PASSAGE PROVIDED:
──────
Brad Pitt is an American actor and film producer who has received numerous awards and nominations, including two Academy Awards, a Primetime Emmy Award, two Golden Globe Awards, and a British Academy Film Award. He has been nominated for an additional five Academy Awards.

In 1994, Pitt starred as the vampire Louis de Pointe du Lac in the horror film Interview with the Vampire: The Vampire Chronicles, which earned him the MTV Movie Award for Most Desirable Male, and the MTV Movie Award for Best Actor in a Movie. The next year, Pitt appeared in Terry Gilliam's science fiction film 12 Monkeys, for which he won the Golden Globe Award for Best Supporting Actor – Motion Picture and earned his first Academy Awards nomination for Best Supporting Actor. In 2008, Pitt starred in the fantasy romantic drama The Curious Case of Benjamin Button. For his performance, he was nominated for his first Academy Award for Best Actor, his first BAFTA Award for Best Actor in a Leading Role nomination, Golden Globe Award for Best Actor – Motion Picture Drama, and Screen Actors Guild Award for Outstanding Performance by a Male Actor in a Leading Role. In 2011, Pitt produced and acted in biographical sports drama Moneyball. He was nominated for numerous accolades as an actor and producer including, Academy Award for Best Actor, BAFTA Award for Best Actor in a Leading Role, Golden Globe Award for Best Actor – Motion Picture Drama, and Screen Actors Guild Award for Outstanding Performance by a Male Actor in a Leading Role.
──────
DATASET EXCERPT:

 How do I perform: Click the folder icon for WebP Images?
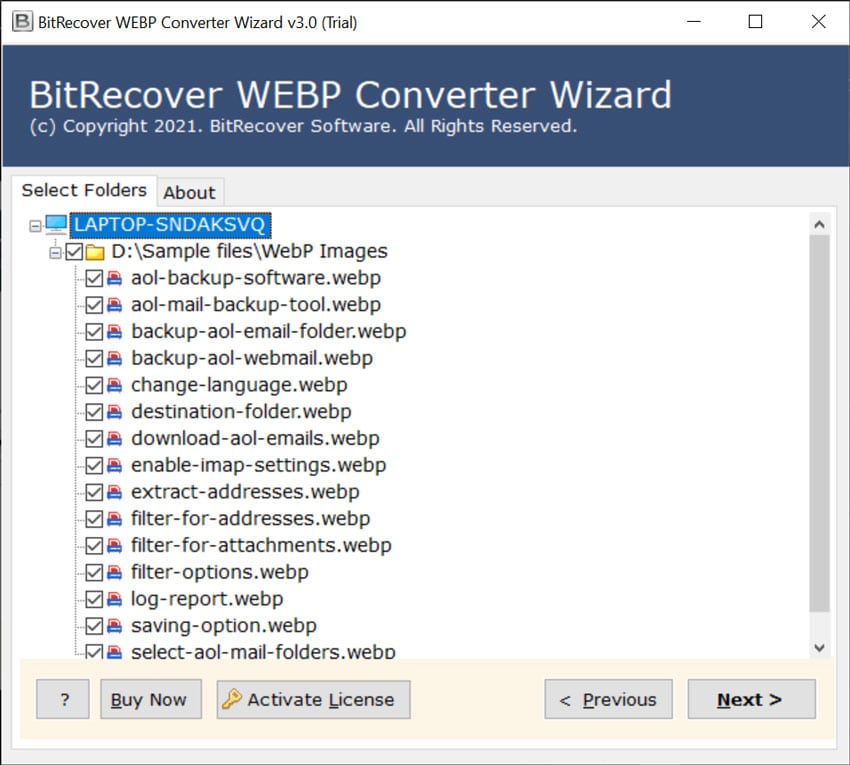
──────
EXERCISE TASK A: Transcribe the passage about Brad Pitt's awards from "Brad Pitt is" to "five Academy Awards.".
EXERCISE TASK B: Pick up the passage about Brad Pitt's awards after its last sentence and continue it.
The lines have no connection to the passage about Brad Pitt's awards.

EXERCISE RESPONSE A:
Brad Pitt is an American actor and film producer who has received numerous awards and nominations, including two Academy Awards, a Primetime Emmy Award, two Golden Globe Awards, and a British Academy Film Award. He has been nominated for an additional five Academy Awards.

EXERCISE RESPONSE B:
In 2013, Pitt produced and performed in biographical period-drama 12 Years a Slave. He portrayed Samuel Bass, a Canadian laborer who expresses his opposition to slavery. Pitt won Screen Actors Guild Award for Outstanding Performance by a Cast in a Motion Picture. In 2019, Pitt starred in Quentin Tarantino's comedy-drama Once Upon a Time in Hollywood. He won the Academy Award for Best Supporting Actor, AACTA International Award for Best Supporting Actor, Golden Globe Award for Best Supporting Actor – Motion Picture, and Screen Actors Guild Award for Outstanding Performance by a Cast in a Motion Picture.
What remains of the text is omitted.